JELLY Taken Off HyperLiquid Platform After Intense $13M Vault Squeeze

HyperLiquid Delists JELLY After $13M Vault Squeeze Triggers Chaos

HyperLiquid has officially delisted JELLY and forcibly closed all positions after a trader manipulated its low liquidity, causing the platform’s market-making vault (HLP) to suffer a staggering $13.5 million loss.

How the Manipulation Unfolded

On-chain data from Lookonchain reveals that the trader initially shorted $4.85 million worth of JELLY on HyperLiquid. Simultaneously, they bought large amounts of JELLY on decentralized exchanges (DEXs), artificially driving up the price and triggering a liquidation of their short position.

This forced HyperLiquid’s HLP vault to absorb the short, locking it into a massive unrealized loss. Since JELLY’s liquidity on DEXs was low, the price was easily manipulated, allowing the trader to influence the perpetual contract price feed.

HyperLiquid Responds: Forced Settlement at a Fraction of Market Price

To prevent further damage, HyperLiquid forcefully settled JELLY at $0.0095, far below its $0.50 oracle price from decentralized sources. The platform justified the move in a statement on X:

“Due to suspicious market activity, the validator set has voted to delist JELLY perps.
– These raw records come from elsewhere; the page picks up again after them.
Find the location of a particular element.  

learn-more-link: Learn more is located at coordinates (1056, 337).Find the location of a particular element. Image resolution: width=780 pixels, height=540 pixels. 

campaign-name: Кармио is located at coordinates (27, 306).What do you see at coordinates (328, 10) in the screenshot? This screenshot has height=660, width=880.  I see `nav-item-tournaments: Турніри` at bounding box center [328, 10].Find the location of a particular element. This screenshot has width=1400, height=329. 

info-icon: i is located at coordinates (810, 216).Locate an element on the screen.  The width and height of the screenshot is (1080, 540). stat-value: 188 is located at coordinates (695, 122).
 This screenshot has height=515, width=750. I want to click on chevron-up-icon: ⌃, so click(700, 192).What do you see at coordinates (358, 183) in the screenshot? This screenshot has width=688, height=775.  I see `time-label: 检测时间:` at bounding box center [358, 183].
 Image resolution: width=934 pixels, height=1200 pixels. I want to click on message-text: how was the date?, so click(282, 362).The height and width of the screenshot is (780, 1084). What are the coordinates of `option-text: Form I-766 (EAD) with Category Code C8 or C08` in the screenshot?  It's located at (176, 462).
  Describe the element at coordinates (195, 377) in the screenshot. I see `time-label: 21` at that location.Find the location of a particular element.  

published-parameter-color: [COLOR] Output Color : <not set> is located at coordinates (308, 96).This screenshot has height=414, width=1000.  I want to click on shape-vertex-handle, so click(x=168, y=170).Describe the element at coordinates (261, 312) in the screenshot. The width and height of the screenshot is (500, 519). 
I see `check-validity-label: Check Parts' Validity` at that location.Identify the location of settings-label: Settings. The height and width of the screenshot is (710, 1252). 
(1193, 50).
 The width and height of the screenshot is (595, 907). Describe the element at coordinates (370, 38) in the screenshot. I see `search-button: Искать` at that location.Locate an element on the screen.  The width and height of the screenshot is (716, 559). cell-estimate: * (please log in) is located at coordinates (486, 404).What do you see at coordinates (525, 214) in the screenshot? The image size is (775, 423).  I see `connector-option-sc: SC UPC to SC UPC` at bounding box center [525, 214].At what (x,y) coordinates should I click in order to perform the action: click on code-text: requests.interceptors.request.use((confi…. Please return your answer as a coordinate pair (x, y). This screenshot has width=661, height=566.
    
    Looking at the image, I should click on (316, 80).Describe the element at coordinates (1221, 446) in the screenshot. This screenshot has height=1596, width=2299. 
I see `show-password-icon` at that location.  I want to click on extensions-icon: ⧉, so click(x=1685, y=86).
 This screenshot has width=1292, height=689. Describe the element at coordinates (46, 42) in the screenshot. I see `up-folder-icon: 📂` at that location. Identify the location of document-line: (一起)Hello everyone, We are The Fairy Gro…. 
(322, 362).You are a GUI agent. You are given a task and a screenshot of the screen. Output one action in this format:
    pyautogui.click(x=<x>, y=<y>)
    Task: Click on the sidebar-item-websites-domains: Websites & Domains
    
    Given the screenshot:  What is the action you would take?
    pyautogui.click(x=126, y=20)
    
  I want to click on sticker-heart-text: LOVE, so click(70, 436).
Impacted users—except flagged addresses—will be reimbursed by the Hyper Foundation in the coming days.”

Backlash Over Exchange Intervention

The crypto community reacted swiftly, with some defending HyperLiquid’s decision while others, including Newfound Research CEO Corey Hoffstein, raised concerns over whether the forced settlement was fair or an overreach of centralized power in a supposedly decentralized space.

Binance Capitalizes, JELLY Skyrockets 560%

In a surprising twist, Binance announced JELLY futures listing shortly after HyperLiquid’s delisting. The news sent JELLY soaring by 560%, fueling speculation that the token’s volatility is far from over.

DeFi Manipulation Strikes Again: A Parallel to Mango Markets

The event mirrors the 2022 Mango Markets exploit, where Avraham Eisenberg manipulated oracles to secure millions in profits. Although the JELLY attacker didn’t walk away with a massive payday, the case raises pressing concerns about the risks of low-liquidity tokens and how exchanges should respond to market manipulation without undermining trust.